▶ [Records for the exercise]

== Segment start ==

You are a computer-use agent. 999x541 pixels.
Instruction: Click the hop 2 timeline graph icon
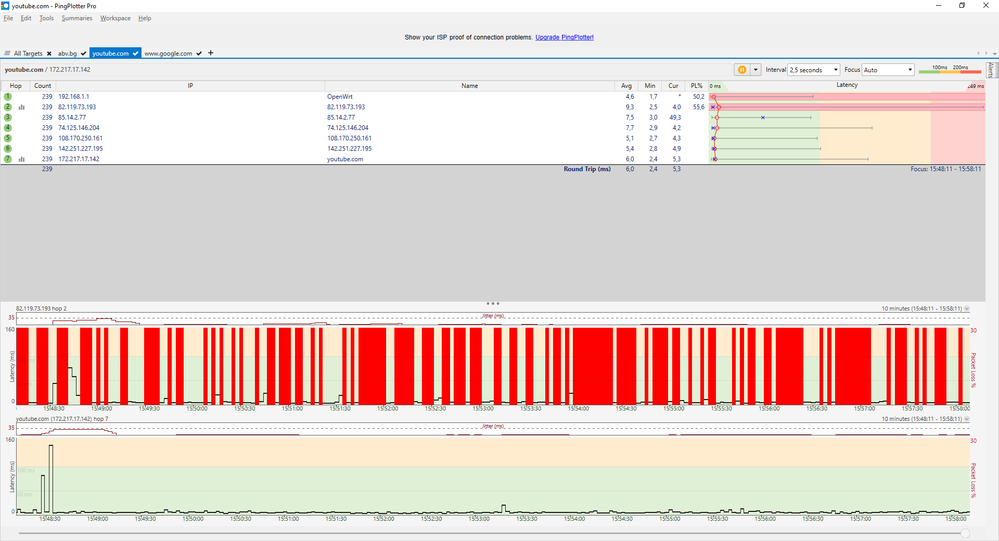(x=19, y=107)
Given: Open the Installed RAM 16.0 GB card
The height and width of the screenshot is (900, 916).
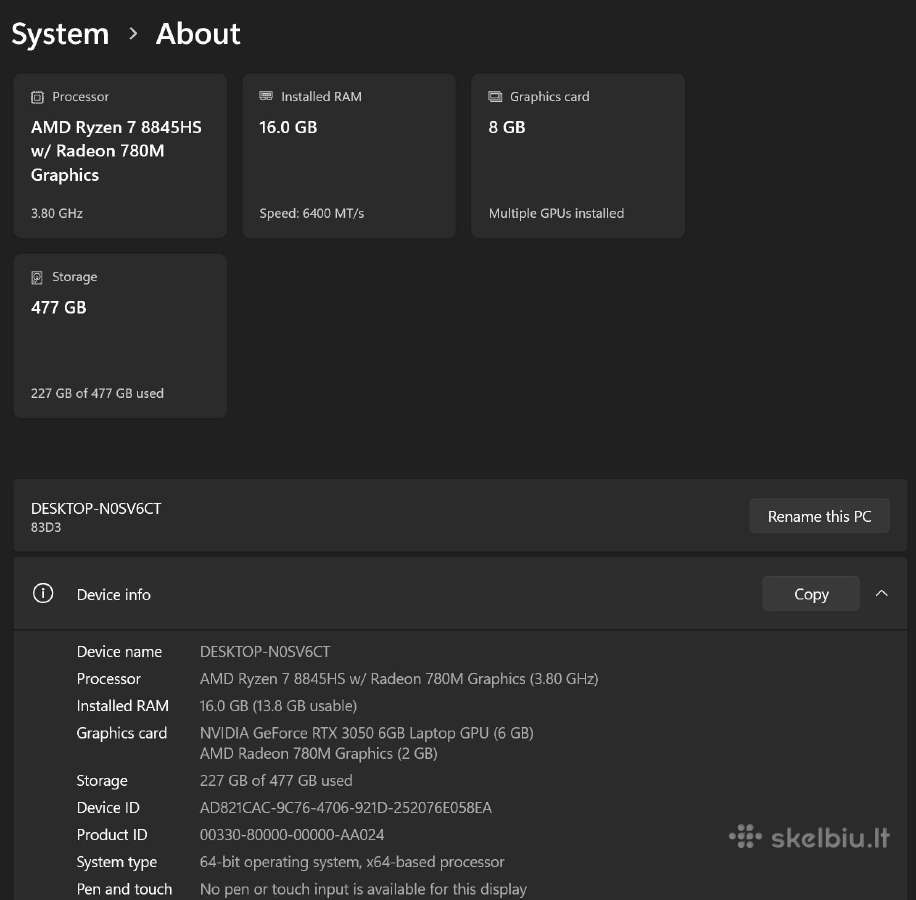Looking at the screenshot, I should tap(349, 155).
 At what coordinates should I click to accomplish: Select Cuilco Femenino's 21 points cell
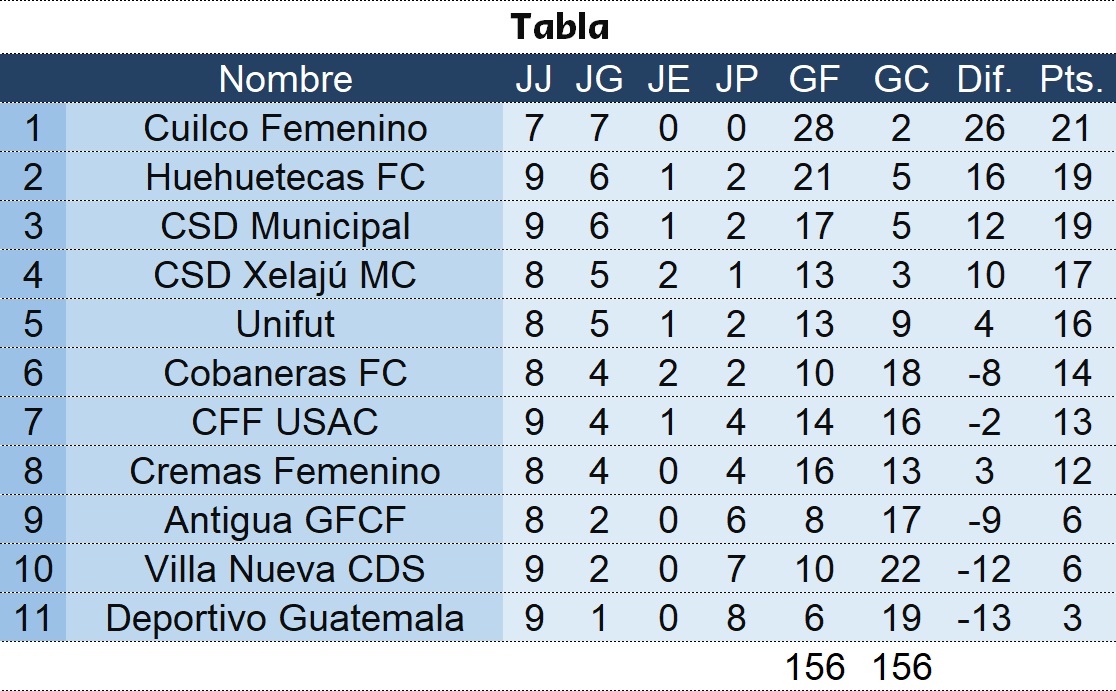(1072, 128)
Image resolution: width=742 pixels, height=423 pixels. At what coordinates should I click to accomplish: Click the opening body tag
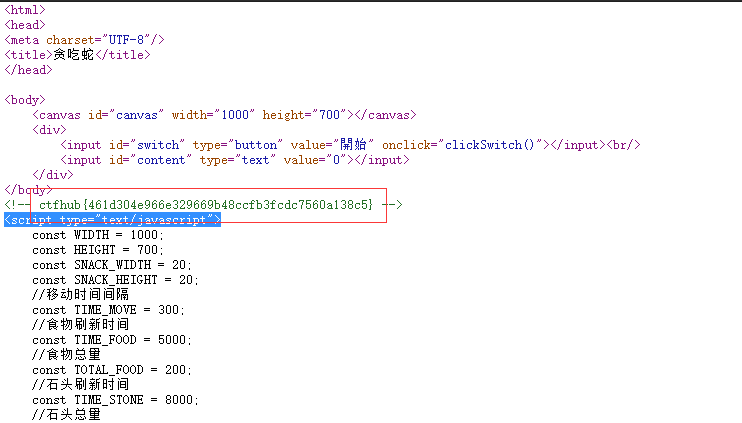click(x=25, y=100)

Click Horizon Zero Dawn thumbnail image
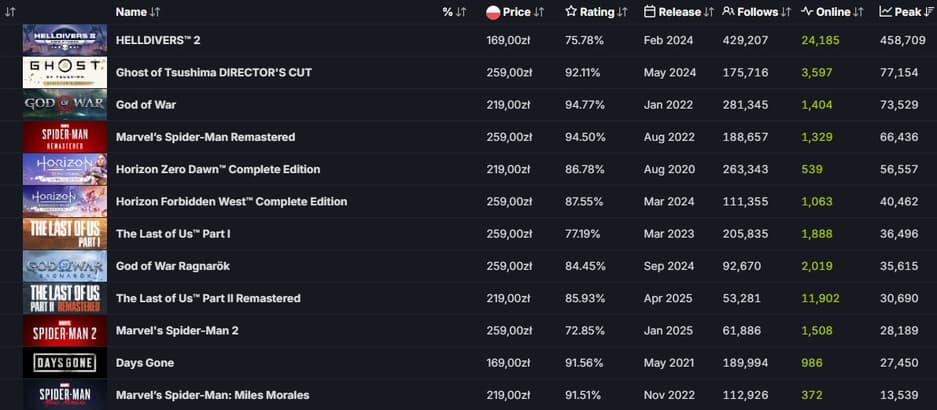click(x=65, y=169)
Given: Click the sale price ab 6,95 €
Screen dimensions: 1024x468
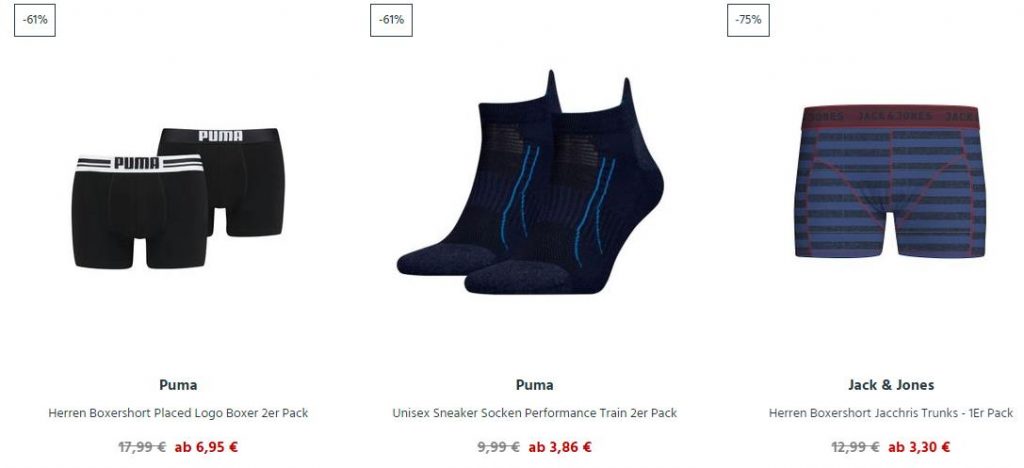Looking at the screenshot, I should coord(206,447).
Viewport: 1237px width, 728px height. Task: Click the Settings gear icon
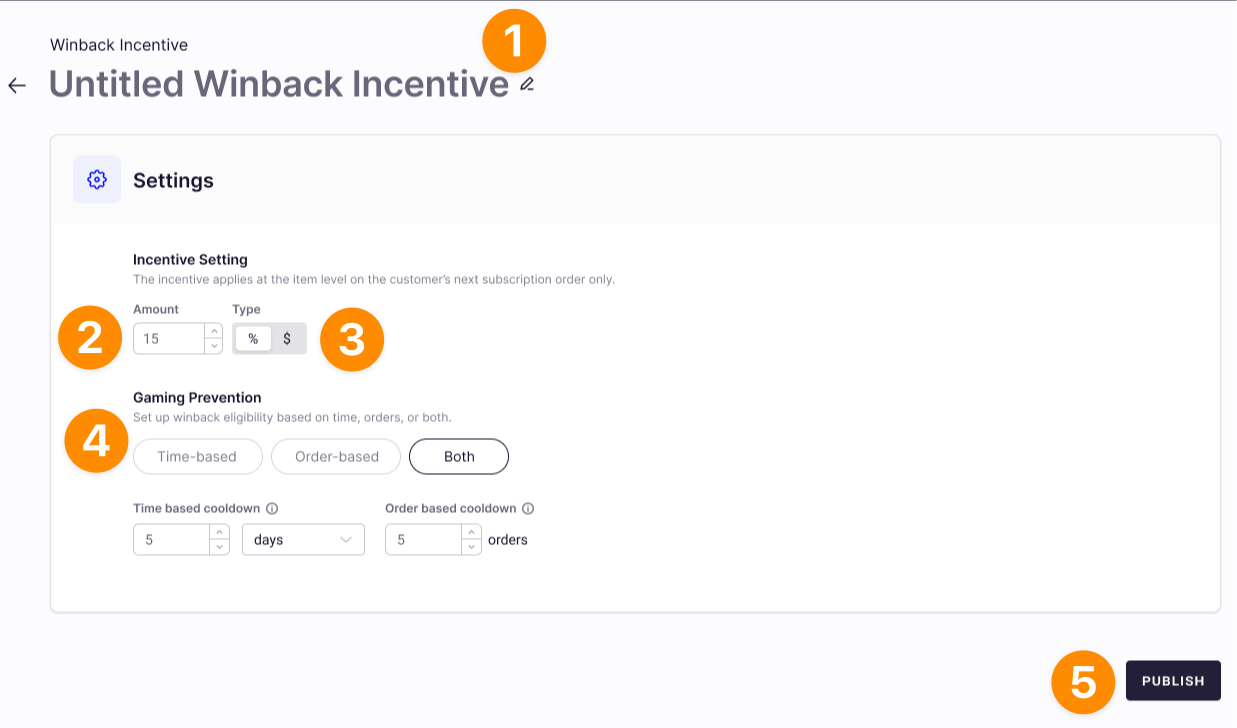point(97,180)
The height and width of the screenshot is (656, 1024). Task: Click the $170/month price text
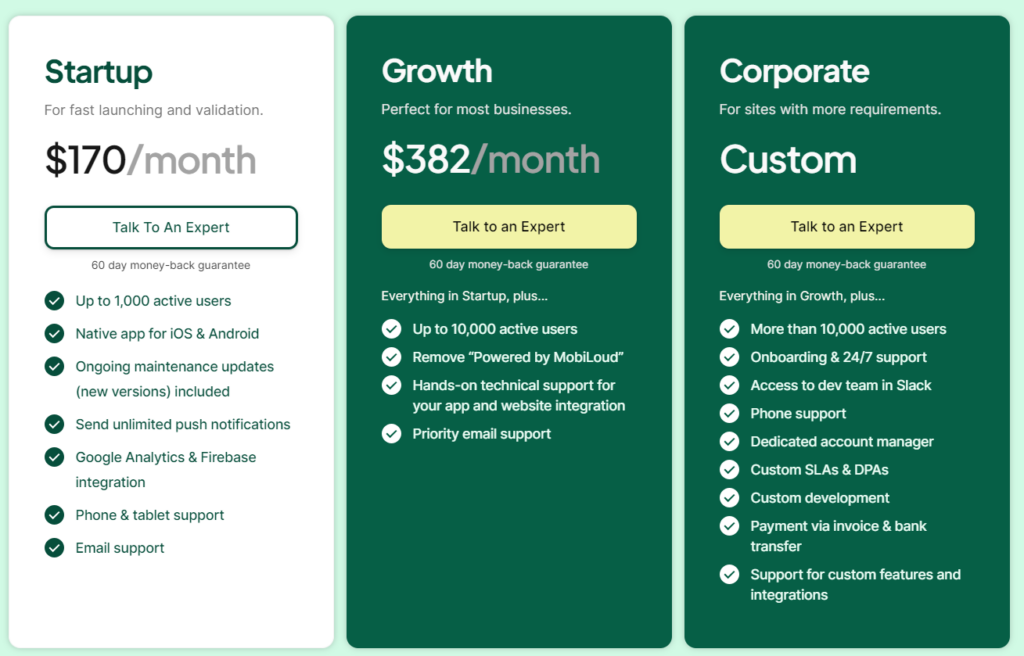coord(150,160)
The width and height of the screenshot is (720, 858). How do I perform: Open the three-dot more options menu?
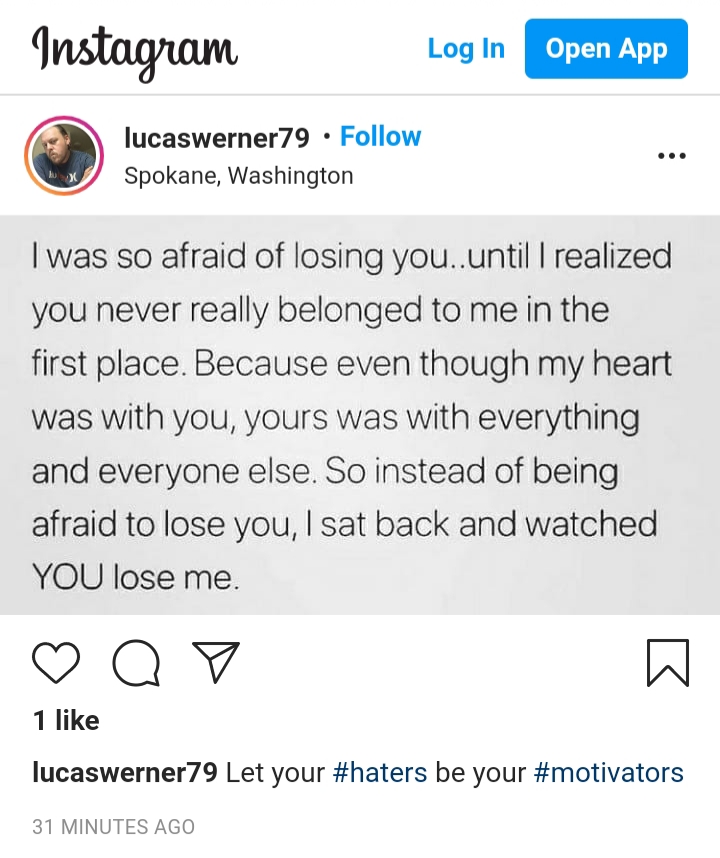coord(671,156)
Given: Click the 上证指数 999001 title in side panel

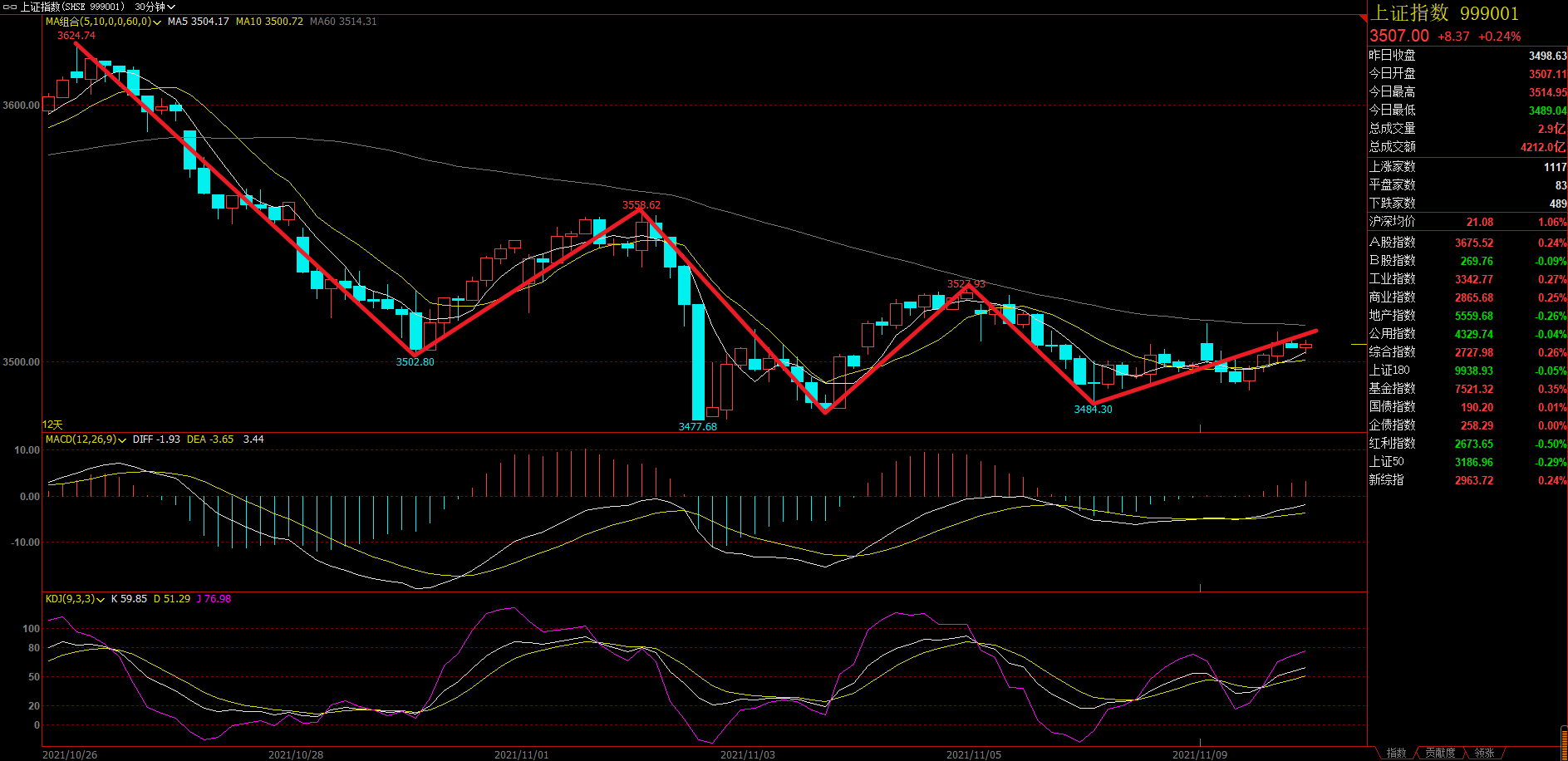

== Segment end ==

▶ [Activity]
Give back the material word for word, without images.

▶ [Task response]
You are a computer-use agent. 999x541 pixels.
Instruction: Click the hop 2 timeline graph icon
(x=19, y=107)
Given: Open the Installed RAM 16.0 GB card
The height and width of the screenshot is (900, 916).
Looking at the screenshot, I should tap(349, 155).
 At what coordinates should I click to accomplish: Select Cuilco Femenino's 21 points cell
(1072, 128)
Image resolution: width=742 pixels, height=423 pixels. At what coordinates should I click to accomplish: Click the opening body tag
click(x=25, y=100)

Click Horizon Zero Dawn thumbnail image
click(x=65, y=169)
Given: Click the sale price ab 6,95 €
Screen dimensions: 1024x468
Looking at the screenshot, I should coord(206,447).
Viewport: 1237px width, 728px height. Task: Click the Settings gear icon
point(97,180)
The height and width of the screenshot is (656, 1024). Task: Click the $170/month price text
coord(150,160)
The width and height of the screenshot is (720, 858). How do I perform: Open the three-dot more options menu?
coord(671,156)
Given: Click the 上证指数 999001 title in side panel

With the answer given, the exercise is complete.